Exercise instructions – Exactly reproduce the lines from the top of the entries below through the line containing "Given: Click the back arrow next to 网关子设备", with both ends included.

Supplied material –
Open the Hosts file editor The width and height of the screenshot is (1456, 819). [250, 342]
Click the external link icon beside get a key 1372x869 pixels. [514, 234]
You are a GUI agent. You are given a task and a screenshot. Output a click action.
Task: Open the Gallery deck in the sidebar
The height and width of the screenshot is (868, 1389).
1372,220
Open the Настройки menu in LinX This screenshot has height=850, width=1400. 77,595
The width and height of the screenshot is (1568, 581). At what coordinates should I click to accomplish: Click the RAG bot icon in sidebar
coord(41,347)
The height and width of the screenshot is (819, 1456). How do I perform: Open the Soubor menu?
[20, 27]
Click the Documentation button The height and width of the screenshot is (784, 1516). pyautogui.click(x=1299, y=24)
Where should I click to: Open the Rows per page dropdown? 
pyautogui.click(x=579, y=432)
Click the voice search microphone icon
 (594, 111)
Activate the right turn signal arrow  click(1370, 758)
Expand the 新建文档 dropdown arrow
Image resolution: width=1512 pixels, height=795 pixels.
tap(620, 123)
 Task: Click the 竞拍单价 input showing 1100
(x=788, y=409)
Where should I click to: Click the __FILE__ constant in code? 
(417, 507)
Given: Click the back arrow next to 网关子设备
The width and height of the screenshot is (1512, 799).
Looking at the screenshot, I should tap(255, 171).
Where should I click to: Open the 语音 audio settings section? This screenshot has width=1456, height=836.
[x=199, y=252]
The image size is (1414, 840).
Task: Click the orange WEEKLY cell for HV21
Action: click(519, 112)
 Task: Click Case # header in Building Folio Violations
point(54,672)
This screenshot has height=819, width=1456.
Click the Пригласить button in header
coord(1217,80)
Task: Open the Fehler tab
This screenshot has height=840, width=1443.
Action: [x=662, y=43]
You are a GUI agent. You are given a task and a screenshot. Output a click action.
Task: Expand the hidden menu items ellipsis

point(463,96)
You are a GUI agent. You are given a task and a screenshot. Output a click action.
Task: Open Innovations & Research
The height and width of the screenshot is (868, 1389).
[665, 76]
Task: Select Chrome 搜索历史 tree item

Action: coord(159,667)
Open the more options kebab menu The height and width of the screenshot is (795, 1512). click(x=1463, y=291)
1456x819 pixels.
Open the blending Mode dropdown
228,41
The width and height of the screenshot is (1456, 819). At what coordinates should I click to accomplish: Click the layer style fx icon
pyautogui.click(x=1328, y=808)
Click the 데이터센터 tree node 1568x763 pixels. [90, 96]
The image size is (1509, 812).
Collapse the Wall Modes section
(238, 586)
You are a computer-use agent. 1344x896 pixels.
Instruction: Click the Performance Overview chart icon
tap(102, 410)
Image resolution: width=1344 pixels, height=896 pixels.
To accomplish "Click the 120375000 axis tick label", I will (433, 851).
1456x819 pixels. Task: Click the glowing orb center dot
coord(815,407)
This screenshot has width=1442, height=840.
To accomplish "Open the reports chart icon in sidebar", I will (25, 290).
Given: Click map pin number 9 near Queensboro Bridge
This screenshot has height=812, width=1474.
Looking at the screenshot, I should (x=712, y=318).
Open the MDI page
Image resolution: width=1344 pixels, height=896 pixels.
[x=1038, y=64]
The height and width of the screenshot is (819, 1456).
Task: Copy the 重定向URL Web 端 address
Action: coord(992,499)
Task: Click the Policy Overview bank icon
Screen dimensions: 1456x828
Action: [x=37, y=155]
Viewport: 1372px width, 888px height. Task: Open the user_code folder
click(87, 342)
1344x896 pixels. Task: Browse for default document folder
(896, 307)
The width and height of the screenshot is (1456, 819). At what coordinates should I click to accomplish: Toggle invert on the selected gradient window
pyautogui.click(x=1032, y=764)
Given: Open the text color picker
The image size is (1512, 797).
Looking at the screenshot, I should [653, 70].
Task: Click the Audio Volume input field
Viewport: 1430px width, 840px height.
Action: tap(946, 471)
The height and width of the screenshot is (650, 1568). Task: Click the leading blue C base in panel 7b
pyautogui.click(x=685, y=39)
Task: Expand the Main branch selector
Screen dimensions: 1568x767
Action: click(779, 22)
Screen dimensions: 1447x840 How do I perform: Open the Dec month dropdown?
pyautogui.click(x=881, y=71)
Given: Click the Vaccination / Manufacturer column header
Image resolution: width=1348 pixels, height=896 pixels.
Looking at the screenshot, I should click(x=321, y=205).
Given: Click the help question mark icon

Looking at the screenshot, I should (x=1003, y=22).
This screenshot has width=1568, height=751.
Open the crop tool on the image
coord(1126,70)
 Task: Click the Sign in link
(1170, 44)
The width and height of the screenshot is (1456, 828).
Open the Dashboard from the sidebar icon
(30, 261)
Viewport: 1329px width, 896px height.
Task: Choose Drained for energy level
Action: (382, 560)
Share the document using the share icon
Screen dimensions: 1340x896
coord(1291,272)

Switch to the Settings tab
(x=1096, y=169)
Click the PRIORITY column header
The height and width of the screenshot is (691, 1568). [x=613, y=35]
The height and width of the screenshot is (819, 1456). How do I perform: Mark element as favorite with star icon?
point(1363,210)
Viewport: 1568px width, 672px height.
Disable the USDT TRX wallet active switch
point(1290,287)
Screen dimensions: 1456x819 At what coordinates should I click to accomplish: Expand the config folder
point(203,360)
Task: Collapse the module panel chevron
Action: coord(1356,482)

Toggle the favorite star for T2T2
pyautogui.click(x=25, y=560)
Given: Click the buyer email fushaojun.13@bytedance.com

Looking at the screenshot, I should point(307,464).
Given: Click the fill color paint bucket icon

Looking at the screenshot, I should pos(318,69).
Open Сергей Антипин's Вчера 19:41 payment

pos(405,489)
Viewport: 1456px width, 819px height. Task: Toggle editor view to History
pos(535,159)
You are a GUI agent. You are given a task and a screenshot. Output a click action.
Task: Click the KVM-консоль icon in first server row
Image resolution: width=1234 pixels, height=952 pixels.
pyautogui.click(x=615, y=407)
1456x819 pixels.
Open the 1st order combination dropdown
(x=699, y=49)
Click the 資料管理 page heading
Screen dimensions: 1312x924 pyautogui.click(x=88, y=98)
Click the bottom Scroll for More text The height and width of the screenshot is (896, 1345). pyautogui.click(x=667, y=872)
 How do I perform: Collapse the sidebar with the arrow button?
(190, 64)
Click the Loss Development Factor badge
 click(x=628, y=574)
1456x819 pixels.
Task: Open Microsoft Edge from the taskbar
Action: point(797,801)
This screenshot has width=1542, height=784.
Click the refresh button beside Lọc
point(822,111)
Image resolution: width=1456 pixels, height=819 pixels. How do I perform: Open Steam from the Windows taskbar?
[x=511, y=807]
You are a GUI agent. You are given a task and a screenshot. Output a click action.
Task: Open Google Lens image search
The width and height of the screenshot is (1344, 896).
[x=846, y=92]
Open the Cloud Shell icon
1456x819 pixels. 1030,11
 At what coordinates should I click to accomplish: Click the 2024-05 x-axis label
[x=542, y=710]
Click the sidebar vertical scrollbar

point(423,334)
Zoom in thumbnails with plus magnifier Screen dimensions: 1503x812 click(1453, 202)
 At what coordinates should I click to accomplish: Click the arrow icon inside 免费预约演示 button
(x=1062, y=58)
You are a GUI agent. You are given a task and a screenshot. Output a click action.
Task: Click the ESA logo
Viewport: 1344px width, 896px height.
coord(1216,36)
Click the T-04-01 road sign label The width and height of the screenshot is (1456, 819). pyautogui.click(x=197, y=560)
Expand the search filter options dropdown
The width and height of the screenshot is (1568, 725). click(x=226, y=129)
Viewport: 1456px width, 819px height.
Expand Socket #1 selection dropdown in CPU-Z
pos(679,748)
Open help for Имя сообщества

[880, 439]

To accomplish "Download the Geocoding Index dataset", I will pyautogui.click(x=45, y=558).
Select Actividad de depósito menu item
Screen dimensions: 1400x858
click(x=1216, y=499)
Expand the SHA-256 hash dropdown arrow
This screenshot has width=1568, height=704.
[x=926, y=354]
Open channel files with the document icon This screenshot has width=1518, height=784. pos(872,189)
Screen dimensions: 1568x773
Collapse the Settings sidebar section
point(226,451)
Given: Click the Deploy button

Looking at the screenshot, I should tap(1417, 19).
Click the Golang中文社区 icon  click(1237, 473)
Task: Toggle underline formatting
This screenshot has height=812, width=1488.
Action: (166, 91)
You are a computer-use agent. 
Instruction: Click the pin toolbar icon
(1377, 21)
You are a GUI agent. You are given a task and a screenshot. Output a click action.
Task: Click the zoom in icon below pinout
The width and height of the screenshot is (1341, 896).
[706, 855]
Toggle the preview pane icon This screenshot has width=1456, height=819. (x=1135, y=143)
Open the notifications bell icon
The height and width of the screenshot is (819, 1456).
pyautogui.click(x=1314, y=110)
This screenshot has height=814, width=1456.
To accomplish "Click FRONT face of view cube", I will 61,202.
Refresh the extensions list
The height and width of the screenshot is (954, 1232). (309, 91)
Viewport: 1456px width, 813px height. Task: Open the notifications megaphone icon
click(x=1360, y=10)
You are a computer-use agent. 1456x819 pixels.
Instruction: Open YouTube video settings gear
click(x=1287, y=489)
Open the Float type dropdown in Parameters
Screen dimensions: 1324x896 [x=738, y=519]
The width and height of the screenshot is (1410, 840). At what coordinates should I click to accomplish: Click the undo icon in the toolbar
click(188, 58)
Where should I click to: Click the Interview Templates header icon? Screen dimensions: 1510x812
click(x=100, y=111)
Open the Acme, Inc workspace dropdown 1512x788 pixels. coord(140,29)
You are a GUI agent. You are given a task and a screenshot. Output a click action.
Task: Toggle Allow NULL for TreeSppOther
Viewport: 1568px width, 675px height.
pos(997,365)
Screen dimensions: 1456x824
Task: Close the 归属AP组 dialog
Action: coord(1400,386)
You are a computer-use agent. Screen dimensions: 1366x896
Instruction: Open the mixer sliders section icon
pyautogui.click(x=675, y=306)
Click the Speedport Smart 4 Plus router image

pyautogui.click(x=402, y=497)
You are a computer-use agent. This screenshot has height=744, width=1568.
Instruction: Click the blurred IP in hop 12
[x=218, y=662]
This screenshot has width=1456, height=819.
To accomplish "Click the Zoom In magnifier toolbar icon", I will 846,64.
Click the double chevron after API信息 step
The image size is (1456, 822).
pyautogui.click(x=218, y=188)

Result of this exercise –
Open the Hosts file editor The width and height of the screenshot is (1456, 819). [250, 342]
Click the external link icon beside get a key 1372x869 pixels. [514, 234]
You are a GUI agent. You are given a task and a screenshot. Output a click action.
Task: Open the Gallery deck in the sidebar
The height and width of the screenshot is (868, 1389).
1372,220
Open the Настройки menu in LinX This screenshot has height=850, width=1400. 77,595
The width and height of the screenshot is (1568, 581). At what coordinates should I click to accomplish: Click the RAG bot icon in sidebar
coord(41,347)
The height and width of the screenshot is (819, 1456). How do I perform: Open the Soubor menu?
[20, 27]
Click the Documentation button The height and width of the screenshot is (784, 1516). pyautogui.click(x=1299, y=24)
Where should I click to: Open the Rows per page dropdown? 
pyautogui.click(x=579, y=432)
Click the voice search microphone icon
 (594, 111)
Activate the right turn signal arrow  click(1370, 758)
Expand the 新建文档 dropdown arrow
Image resolution: width=1512 pixels, height=795 pixels.
tap(620, 123)
 Task: Click the 竞拍单价 input showing 1100
(x=788, y=409)
Where should I click to: Click the __FILE__ constant in code? 
(417, 507)
Given: Click the back arrow next to 网关子设备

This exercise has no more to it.